◆ Required work:
Down to the last line, output the records below exactly.

◆ Data to examine:
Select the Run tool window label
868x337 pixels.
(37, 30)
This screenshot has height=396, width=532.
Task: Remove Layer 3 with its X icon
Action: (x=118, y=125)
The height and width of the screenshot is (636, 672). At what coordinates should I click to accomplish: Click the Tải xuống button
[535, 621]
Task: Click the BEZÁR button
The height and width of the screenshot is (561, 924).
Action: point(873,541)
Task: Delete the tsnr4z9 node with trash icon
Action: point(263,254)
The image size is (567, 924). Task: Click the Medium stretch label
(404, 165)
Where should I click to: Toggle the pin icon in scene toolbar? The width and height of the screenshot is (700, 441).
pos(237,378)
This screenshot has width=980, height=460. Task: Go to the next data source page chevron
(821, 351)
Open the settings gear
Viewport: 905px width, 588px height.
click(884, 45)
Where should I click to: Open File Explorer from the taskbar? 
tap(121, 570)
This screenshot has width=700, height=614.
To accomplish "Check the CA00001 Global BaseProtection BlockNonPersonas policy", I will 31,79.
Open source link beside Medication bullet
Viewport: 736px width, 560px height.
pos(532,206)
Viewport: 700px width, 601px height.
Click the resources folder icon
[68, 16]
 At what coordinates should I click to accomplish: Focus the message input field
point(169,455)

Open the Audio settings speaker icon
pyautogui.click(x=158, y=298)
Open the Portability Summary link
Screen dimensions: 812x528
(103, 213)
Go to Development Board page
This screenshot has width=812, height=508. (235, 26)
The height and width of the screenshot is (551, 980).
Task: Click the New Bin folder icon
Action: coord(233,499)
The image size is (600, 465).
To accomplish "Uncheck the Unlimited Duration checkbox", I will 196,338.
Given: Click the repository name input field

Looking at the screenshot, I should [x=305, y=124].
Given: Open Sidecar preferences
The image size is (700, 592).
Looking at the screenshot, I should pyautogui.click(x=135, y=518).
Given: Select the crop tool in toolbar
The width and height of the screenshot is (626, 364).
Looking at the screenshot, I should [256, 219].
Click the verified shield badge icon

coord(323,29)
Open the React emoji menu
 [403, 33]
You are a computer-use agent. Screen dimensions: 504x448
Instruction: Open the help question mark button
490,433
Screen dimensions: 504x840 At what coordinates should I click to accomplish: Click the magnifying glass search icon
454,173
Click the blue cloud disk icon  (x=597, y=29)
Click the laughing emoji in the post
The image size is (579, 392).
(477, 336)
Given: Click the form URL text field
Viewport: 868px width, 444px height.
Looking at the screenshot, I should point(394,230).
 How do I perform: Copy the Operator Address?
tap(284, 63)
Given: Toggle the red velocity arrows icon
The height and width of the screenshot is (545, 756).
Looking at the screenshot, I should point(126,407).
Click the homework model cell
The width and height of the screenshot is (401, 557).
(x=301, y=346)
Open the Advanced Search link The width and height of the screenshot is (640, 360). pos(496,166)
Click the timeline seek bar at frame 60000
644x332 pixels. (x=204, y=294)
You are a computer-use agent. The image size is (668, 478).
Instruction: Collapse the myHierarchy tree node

◆ The completed task:
Select the Run tool window label
868x337 pixels.
(37, 30)
This screenshot has height=396, width=532.
Task: Remove Layer 3 with its X icon
Action: (x=118, y=125)
The height and width of the screenshot is (636, 672). At what coordinates should I click to accomplish: Click the Tải xuống button
[535, 621]
Task: Click the BEZÁR button
The height and width of the screenshot is (561, 924).
Action: point(873,541)
Task: Delete the tsnr4z9 node with trash icon
Action: point(263,254)
The image size is (567, 924). Task: Click the Medium stretch label
(404, 165)
Where should I click to: Toggle the pin icon in scene toolbar? The width and height of the screenshot is (700, 441).
pos(237,378)
This screenshot has width=980, height=460. Task: Go to the next data source page chevron
(821, 351)
Open the settings gear
Viewport: 905px width, 588px height.
click(884, 45)
Where should I click to: Open File Explorer from the taskbar? 
tap(121, 570)
This screenshot has width=700, height=614.
To accomplish "Check the CA00001 Global BaseProtection BlockNonPersonas policy", I will 31,79.
Open source link beside Medication bullet
Viewport: 736px width, 560px height.
pos(532,206)
Viewport: 700px width, 601px height.
Click the resources folder icon
[68, 16]
 At what coordinates should I click to accomplish: Focus the message input field
point(169,455)

Open the Audio settings speaker icon
pyautogui.click(x=158, y=298)
Open the Portability Summary link
Screen dimensions: 812x528
(103, 213)
Go to Development Board page
This screenshot has width=812, height=508. (235, 26)
The height and width of the screenshot is (551, 980).
Task: Click the New Bin folder icon
Action: coord(233,499)
The image size is (600, 465).
To accomplish "Uncheck the Unlimited Duration checkbox", I will 196,338.
Given: Click the repository name input field

Looking at the screenshot, I should [x=305, y=124].
Given: Open Sidecar preferences
The image size is (700, 592).
Looking at the screenshot, I should pyautogui.click(x=135, y=518).
Given: Select the crop tool in toolbar
The width and height of the screenshot is (626, 364).
Looking at the screenshot, I should [256, 219].
Click the verified shield badge icon

coord(323,29)
Open the React emoji menu
 [403, 33]
You are a computer-use agent. Screen dimensions: 504x448
Instruction: Open the help question mark button
490,433
Screen dimensions: 504x840 At what coordinates should I click to accomplish: Click the magnifying glass search icon
454,173
Click the blue cloud disk icon  (x=597, y=29)
Click the laughing emoji in the post
The image size is (579, 392).
(477, 336)
Given: Click the form URL text field
Viewport: 868px width, 444px height.
Looking at the screenshot, I should point(394,230).
 How do I perform: Copy the Operator Address?
tap(284, 63)
Given: Toggle the red velocity arrows icon
The height and width of the screenshot is (545, 756).
Looking at the screenshot, I should point(126,407).
Click the homework model cell
The width and height of the screenshot is (401, 557).
(x=301, y=346)
Open the Advanced Search link The width and height of the screenshot is (640, 360). pos(496,166)
Click the timeline seek bar at frame 60000
644x332 pixels. (x=204, y=294)
You are a computer-use agent. The image size is (668, 478).
Instruction: Collapse the myHierarchy tree node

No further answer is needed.